What needs to be done:
Could you print, exactly and without pictures, only the lines from the one with "655x491 pixels. How" through the end of the records below?
******
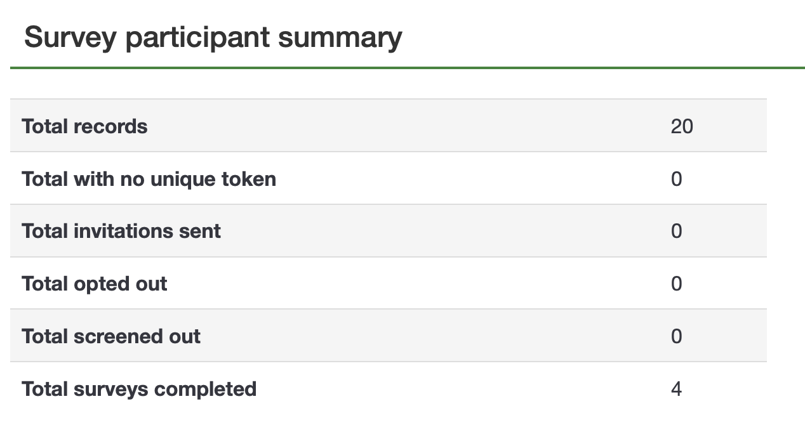Click the Total opted out label
The height and width of the screenshot is (439, 805).
[95, 284]
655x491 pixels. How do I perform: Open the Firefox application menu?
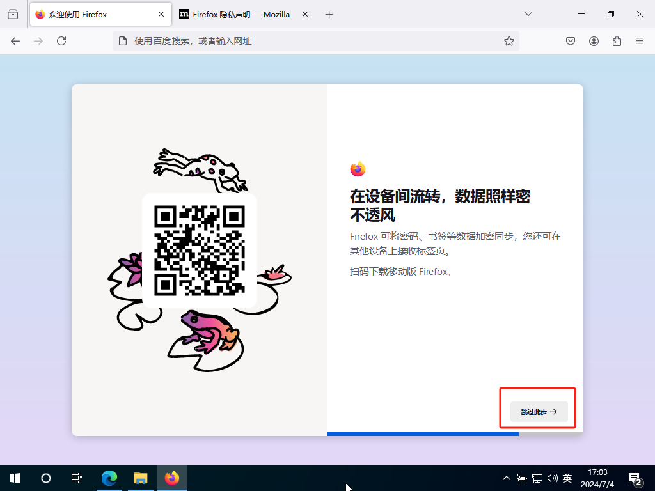point(639,41)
******
Answer for this exercise:
655x491 pixels. How do I perform: Open the Firefox application menu?
point(639,41)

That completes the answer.